Food Friday: Picnics

29 07 2011

Everything tastes better outdoors.

-Claudia Roden

We’re in prime picnic season, aren’t we? When the weather gets hot, and it’s just too miserable to turn on the stove, sometimes there’s nothing better than packing up a basket, and going to eat out in a cool forest, or by the water.

  • Wrap a colorful napkin around each set of silverware and tie with a piece of twine for individual portable place settings.
  • Several cloves-studded lemon halves will look pretty on the table, but help diminish flies.
  • Another use for ever-handy aluminum foil — to keep bugs from getting into your drinks, cover the glass with foil, then poke a straw just through to drink from without leaving an opening.
  • Chill your perishable food before being packed into a cooler to make sure it stays cold long after.
  • Double wrap everything, but especially meat or anything juicy so nothing leaks all over.
  • If you love your mayonnaise, this is the one time to store-buy it, rather than homemake. All those store bought mayos have lemon juice and vinegar that provide enough acid to keep bacteria from growing. Plus, the eggs used to make it are usually pasteurized.
  • Line a picnic basket with a cardboard box and thermal blanket. Then place everything inside a large plastic bag.  You can still put those ice packs in the picnic basket. There!
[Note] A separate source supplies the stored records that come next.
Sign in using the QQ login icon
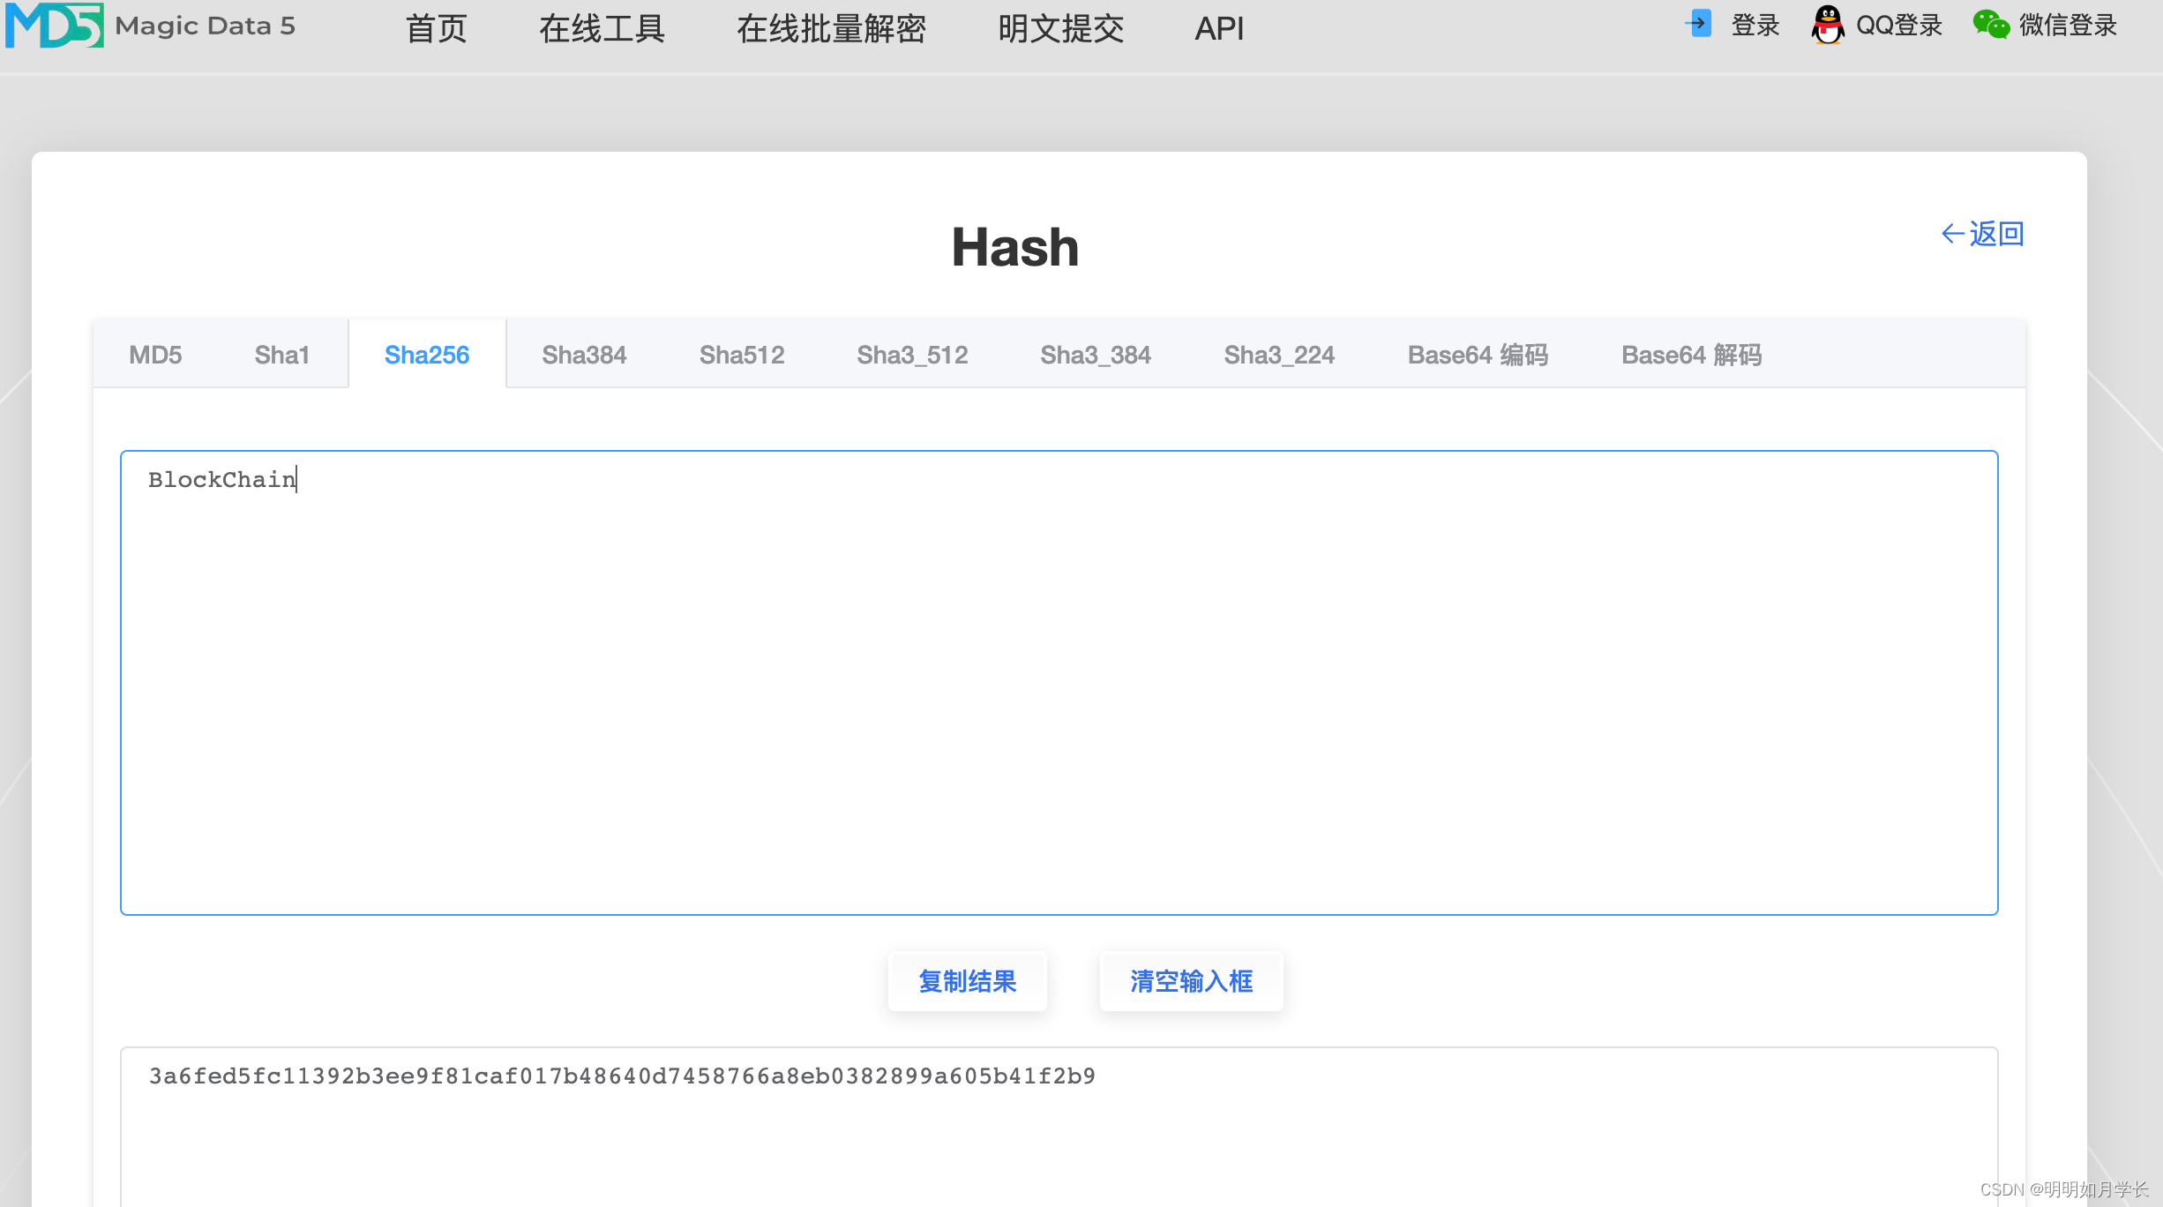Screen dimensions: 2163x1207 1829,25

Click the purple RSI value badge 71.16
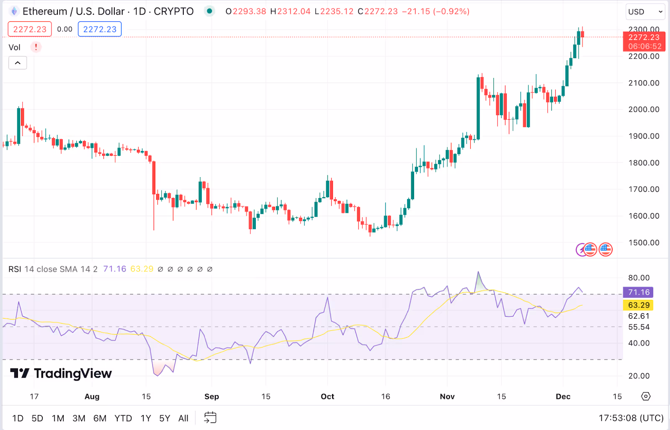click(638, 292)
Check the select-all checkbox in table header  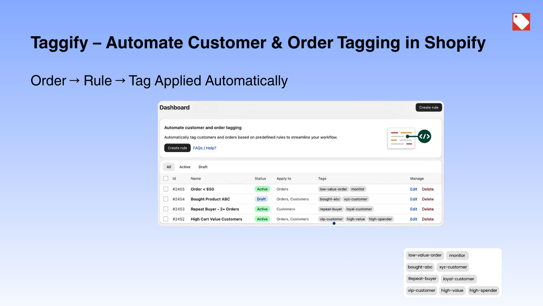166,178
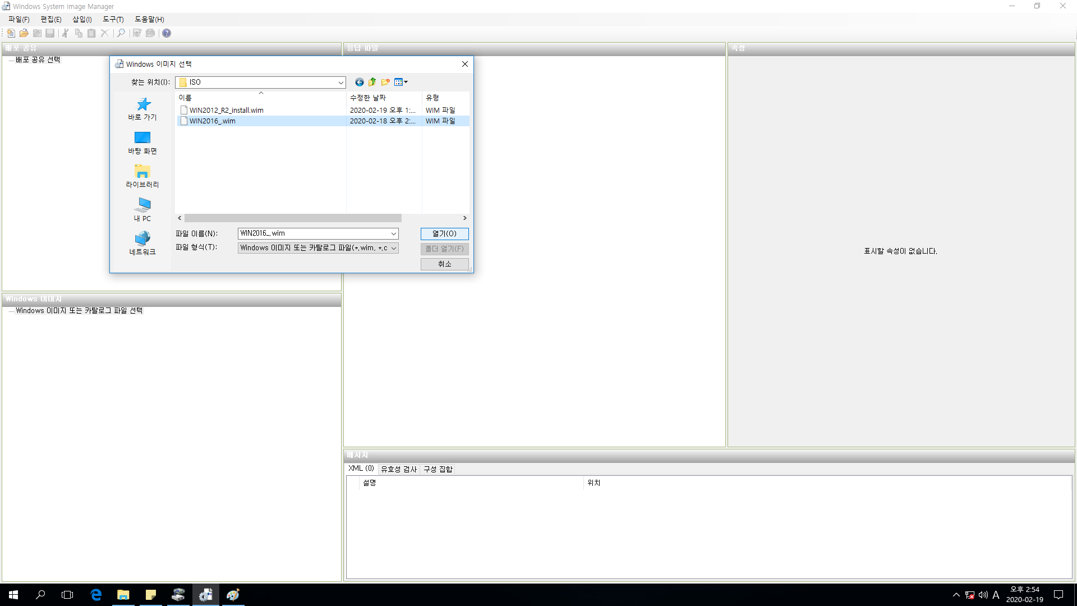
Task: Click the horizontal scrollbar in file list
Action: point(293,218)
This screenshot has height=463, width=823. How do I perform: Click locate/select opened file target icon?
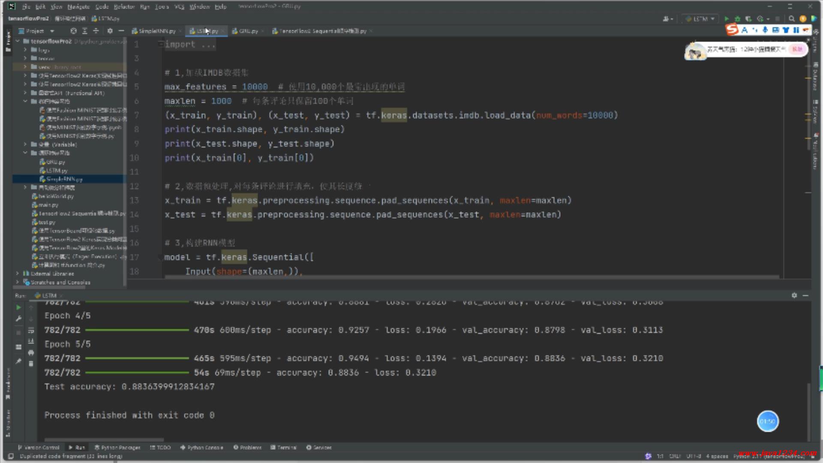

Now you look cute swinging a summery wicker basket instead of chunky cooler.
  • Out of enough ice packs? Here’s a handy trick. Soak sponges in water, then put them in plastic bags, seal, and freeze until solid. They should last up to 3 hours. Or, fill clean milk cartons or Coke bottles with water and freeze. You can also use those handy-dandy plastic shoe boxes. Line with plastic wrap, fill with water and freeze. Now you’ve got large chunks of ice that melt much more slowly than smaller ice cubes.
  • A full cooler will stay cold longer than a partially filled, so fill’er up (as if we Southerners have any problem with that)!
  • Pack your beverages and food in seperate coolers if you can. You know you’re gonna be getting in and out of the drinks the most, so this keeps your food cold longer.
  • For hot stuff, aluminum foil is your best friend. Line it up with layers and layers to keep those hot foods toasty warm. Once you’ve wrapped in layers of foil, another several layers of newsprint is also an excellent protector and insulator.
  • As a rule, for the cold cooler, keep it in the car on the drive over, and the hot food can go in the hotter trunk. Aren’t we smart?
  • Once you get there, stake out a nice shady spot for yourself and especially for the cooler if possible to keep the goodies fresh and cool.
  • Use a small muffin tin as a condiment server, with each section holding ketchup, mustard, onions, pickels, relish…
  • Place small fruit in an egg carton. Your apricots, plums, tomatoes, and deviled eggs (wrapped in plastic wrap) will stay intact and unbruised.
  • Fill paper straws with salt and pepper or other seasonings to make portable shakers. Just fill and tightly twist the ends to close.
  • Pack plenty of serving plates and utensils. If you’re cooking on-site, remember never to put food on a plate or use a utensil that has touched raw food. Ick!
  • Take along a couple of large plastic bags for easy clean up or to place under a blanket should the ground be damp.
  • I love wet wipes. Babies or no amoung you, you can never have too many for cleaning hands or surfaces.
  • This is a “duh,” but keep cold foods cold and hot foods hot. Cold foods should be kept at at least 40 degrees F or less, and hot foods at at least 140 degrees F or hotter. In between is no good. Pack in a well insulated cooler and surround by gel packs or ice to maintain temperature.

An important word about proper food storage and transport: Every year, thousands of illnesses are linked to food poisoning. Bacteria can grow to over two million in the span of just a day if you don’t follow proper food safety guidelines. Never partially cook food like steaks or chicken to be finished at the picnic site. Partially cooked food may seem to save time, but it’s a breeding grownd for bacteria. At the end of the fun day, if in doubt, throw it out. Better to waste a little food than to consume perished lunch meat, potato salad or meat. And remember the “two-hour” rule: food must be consumed withing 2 hours from the time its taken out of the cooler or off the grill. We care about you, our dear SIT readers, so enjoy these summer days, but stay safe!